I wasn’t able to arrange any interviews. The doctors in the Senegalese mental hospitals were defensive, fearful that I would paint a bad picture of conditions, or busy. The assurances of the State Department staff who were helping me didn’t sooth this naive patriotism or persuade them to give me half an hour, but I learned a little. There’s no social security in Senegal, so the mentally ill either rely on the care of their family or begging. I didn’t see many people who struck me as being afflicted on the streets (unlike London and Paris), so I assumed that they had been assimilated into the crowd and received care of sorts from other dwellers of Dakar’s streets.

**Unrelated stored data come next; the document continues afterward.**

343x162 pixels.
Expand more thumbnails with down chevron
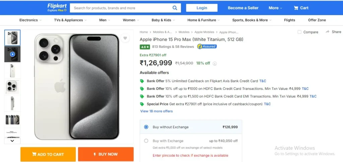click(x=12, y=141)
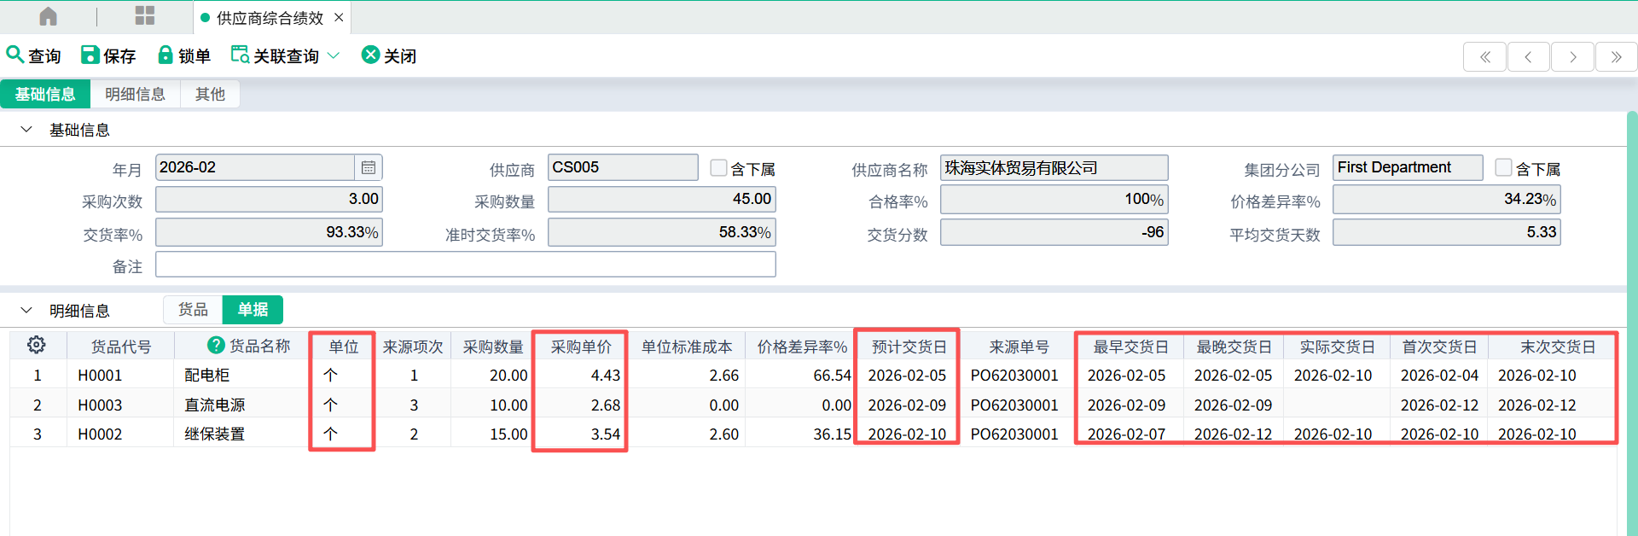
Task: Click the home icon in top bar
Action: [x=49, y=16]
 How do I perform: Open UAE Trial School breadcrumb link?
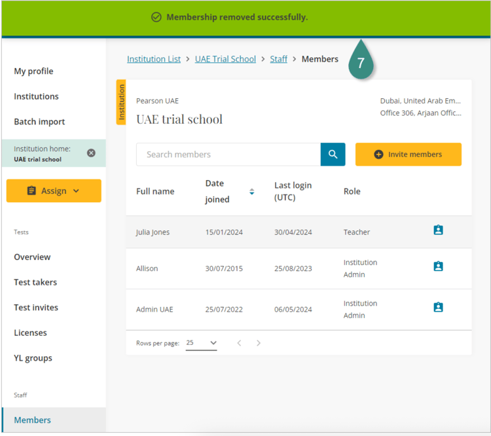coord(225,59)
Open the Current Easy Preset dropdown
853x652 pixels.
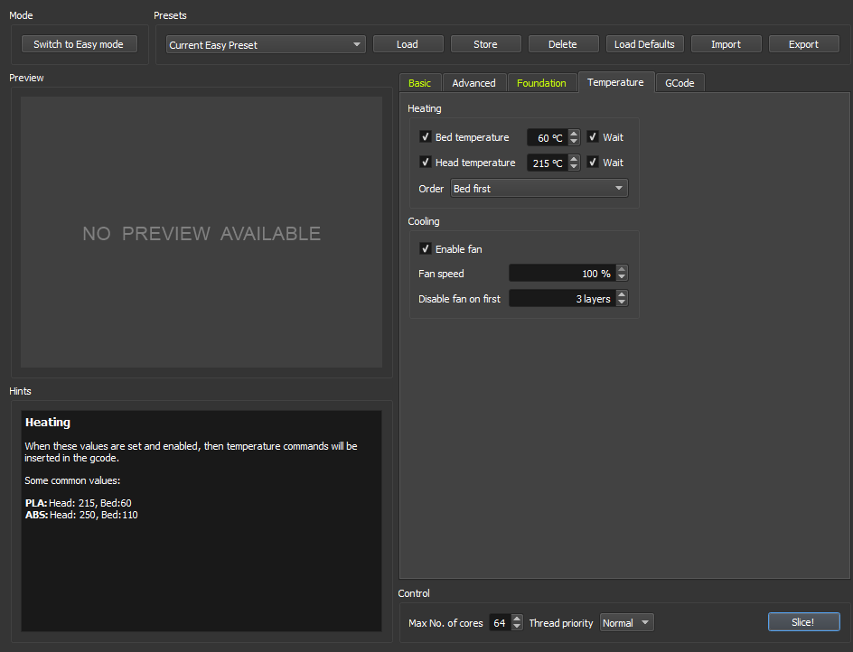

The luckier among the mentally ill receive support from their families who send them to mental institutions where they receive treatment in the form of psychotropics. These help as long as the money holds out — a familiar story to those of us who remember the dark days before Obamacare. I can’t tell you about the conditions in the hospitals; so, I don’t know if they followed the best standards of care or if they were dank prisons where patients were chained or locked into padded cells.
Mental illness is recognized even in the more remote and traditional areas, which refutes the myth that people in Africa regard people living with schizophrenia and bipolar disorder as holy. Instead, they are ostracized and feared — as they have always been, even when they have found a niche as shamans.
Most of the mentally ill disappear into the mass of people walking the streets of this city. They are ignored and forgotten, their symptoms shrugged off which is not the reverence of the myth makers. There’s rumor of an American in one of the suburbs who is in episode; there is no retrieving him and taking him home, however, because he will not come into the embassy for evaluation.
If I stayed around, I might see more; time is running out, however.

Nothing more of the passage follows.